Достоинства Lock-step

++Lock-step позволяет в run-time выявить сбой в работе процессора. Зарегистрировать факт возникновения сбоя.

Недостатки Lock-step

1. Два процессорных блока обеспечивают производительность только одного процессорного блока.

2. LockStep не чинит возникший сбой, а только сообщает о его наличии.

3. LockStep пропустить ошибку, если два CPU выдут из строя одновременно. Но это решается при delayed lockstep

4. В два раза увеличивается электропитание

Какие процессоры используют технологию Lockstep?

Процессоры с Lockstep это обычно процессоры c ядрами ARM Cortex или PowerPC. Из реально существующих можно отметить эти

Такие MCU в основном используются в критически важных для безопасности приложениях, таких как блоки управления двигателями транспортных средств (ECU) и автономные системы управления двигателями летательных аппаратов (FADEC).

Практическая часть

Рассмотрим FC7300F8MDT. Что можно узнать про Lockstep из datasheet-a? Вот так выглядит схема тандема из ядер.

Надо заметить, что на самом деле внутри SoC FC7300F8MDT процессоров аж 5 штук. Да... Core0 - это на самом деле сдвоенный процессор. Ровно как и Core1.  Core2 одинарный процессор. Смотрите внимательно блок-схему. Видите двойную рамку?

точно так же сделано у SPC58NNx

В связи с этим, физически невозможно на процессоры группы Core0 записать разные прошивки.

В FC7300F8MDT LockStep работает по умолчанию. Это показывает регистр SCM_CHIPCFG0. При чтении регистра SCM_CHIPCFG0 появляется значение 0xc000FFFF = 1100_0000_0000_0000_1111_1111_1111_1111. Судя по спеке можно заключить, что LOCKSTEP включен по умолчанию.

Далее можно в активировать FCSMU - прерывания. Настроить каналы посвященные lockstep-у: 4 и 5 (Table 38. FCSMU channel assignments).

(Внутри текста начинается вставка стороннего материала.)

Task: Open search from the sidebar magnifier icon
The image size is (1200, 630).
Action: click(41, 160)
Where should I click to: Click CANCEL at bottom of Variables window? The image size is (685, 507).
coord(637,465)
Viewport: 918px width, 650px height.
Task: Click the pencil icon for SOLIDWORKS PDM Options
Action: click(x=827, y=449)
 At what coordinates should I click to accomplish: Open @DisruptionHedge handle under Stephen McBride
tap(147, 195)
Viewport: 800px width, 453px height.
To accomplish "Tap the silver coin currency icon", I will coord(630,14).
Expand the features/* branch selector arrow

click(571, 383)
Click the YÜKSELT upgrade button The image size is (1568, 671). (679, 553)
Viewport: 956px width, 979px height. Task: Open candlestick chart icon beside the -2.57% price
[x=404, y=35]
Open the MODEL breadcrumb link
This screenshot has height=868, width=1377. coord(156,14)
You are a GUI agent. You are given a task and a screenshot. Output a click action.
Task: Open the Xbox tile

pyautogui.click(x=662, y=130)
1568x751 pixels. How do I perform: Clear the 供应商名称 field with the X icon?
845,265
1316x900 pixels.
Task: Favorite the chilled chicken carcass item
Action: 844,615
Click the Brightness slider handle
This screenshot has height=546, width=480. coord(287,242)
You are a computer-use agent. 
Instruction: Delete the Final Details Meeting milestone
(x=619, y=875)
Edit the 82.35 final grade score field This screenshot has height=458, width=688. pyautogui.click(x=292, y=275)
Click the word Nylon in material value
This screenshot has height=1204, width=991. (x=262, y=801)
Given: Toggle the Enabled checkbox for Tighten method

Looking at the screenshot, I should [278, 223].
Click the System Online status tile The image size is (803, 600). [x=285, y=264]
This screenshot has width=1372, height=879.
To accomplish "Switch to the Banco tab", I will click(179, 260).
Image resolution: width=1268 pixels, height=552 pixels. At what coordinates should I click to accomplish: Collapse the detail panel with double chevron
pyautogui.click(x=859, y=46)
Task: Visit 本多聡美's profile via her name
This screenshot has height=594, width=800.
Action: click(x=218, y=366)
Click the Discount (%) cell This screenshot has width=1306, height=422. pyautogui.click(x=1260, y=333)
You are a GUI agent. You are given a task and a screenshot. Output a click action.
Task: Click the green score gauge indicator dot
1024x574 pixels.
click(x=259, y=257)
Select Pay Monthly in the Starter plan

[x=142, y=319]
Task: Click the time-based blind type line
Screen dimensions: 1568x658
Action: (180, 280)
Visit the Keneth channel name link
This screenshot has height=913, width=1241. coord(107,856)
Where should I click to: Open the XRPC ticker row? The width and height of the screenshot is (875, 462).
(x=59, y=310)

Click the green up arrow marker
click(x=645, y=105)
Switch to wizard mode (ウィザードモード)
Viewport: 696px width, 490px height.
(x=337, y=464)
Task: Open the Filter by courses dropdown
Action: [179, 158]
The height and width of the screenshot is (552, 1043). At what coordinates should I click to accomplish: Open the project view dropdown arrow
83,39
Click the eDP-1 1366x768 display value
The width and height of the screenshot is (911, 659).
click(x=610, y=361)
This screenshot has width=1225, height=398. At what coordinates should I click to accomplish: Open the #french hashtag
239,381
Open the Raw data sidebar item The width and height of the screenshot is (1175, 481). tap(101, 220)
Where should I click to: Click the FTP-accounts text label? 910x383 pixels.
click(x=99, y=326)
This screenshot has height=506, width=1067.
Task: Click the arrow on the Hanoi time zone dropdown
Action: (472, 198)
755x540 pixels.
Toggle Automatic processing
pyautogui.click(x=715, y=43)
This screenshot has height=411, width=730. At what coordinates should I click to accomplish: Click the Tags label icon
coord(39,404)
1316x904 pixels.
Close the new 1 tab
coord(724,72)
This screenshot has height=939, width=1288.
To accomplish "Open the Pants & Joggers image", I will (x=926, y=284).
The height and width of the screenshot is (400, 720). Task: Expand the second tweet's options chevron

Далее берем ионизирующую ампулу с эманациями изотопа Кобальт-60 и подносим к корпусу 176LQFP-EP. После этого должны появляться прерывания FCSMU0_IRQHandler по каналам lockstep-а.

Если же у Вас сегодня не оказалось с собой радио нуклидов или хотя бы циклотрона, то можно инжектировать события lockstep чисто программно отладочной функцией из SDK FCSMU_InjectionFault.

/*
 Injects a fault into the specified channel in the FCSMU module.
 
 This function injects a fault into the specified channel in the 
 specified FCSMU module instance by setting the injection register.
 
  pHandle - Pointer to the FCSMU handle structure.
  u32ChannelIndex - The channel index where the fault should be injected.
 
  return FCSMU_StatusType Indicates the status of the fault injection process 
         (FCSMU_STATUS_SUCCESS or FCSMU_STATUS_FAIL).
 
  If the handle pointer or instance index is invalid, a device 
  error will be reported, and the function returns FCSMU_STATUS_FAIL.
 */
FCSMU_StatusType 
FCSMU_InjectionFault(FCSMU_HandleType *const pHandle, 
                     uint32_t u32ChannelIndex);

Такой эксперимент я проделал через главную консоль управления (UART-CLI), инжектировал ошибку LockStep0 и обнаружил, как сработало прерывание FCSMU0_IRQHandler.

Когда срабатывает прерывание FCSMU0_IRQn (NVIC номер 40), то оно срабатывает на всех трёх ядрах. Поэтому ядро Core1 узнает, что на ядре Core0 произошло прерывание, через прерывание FCSMU. И наоборот, Core0 узнает о lockstep прерывании на Core1. Надо лишь сделать три отдельные функции обработчиков прерываний FCSMU0_IRQHandler для каждого ядра: core0, core1 и core2.

Итоги

Удалось отлавливать LockStep события на микроконтроллере FC7300F8MDT. LockStep работает полностью аппаратно. Сигнализирует об ошибках процессора подсистема FCSMU.

Словарь

Ссылки

Вопросы

1. Как ядро Core0 может узнать, что зависло ядро Core1? И наоборот.

2. Что можно предпринять, если сработало прерывание по Lockstep? Перезагружаться? Игнорировать? Увеличить счетчик в NVRAM?

3. Можно ли отключить механизм lockstep, чтобы в два раза уменьшить энергопотребление SoC-а?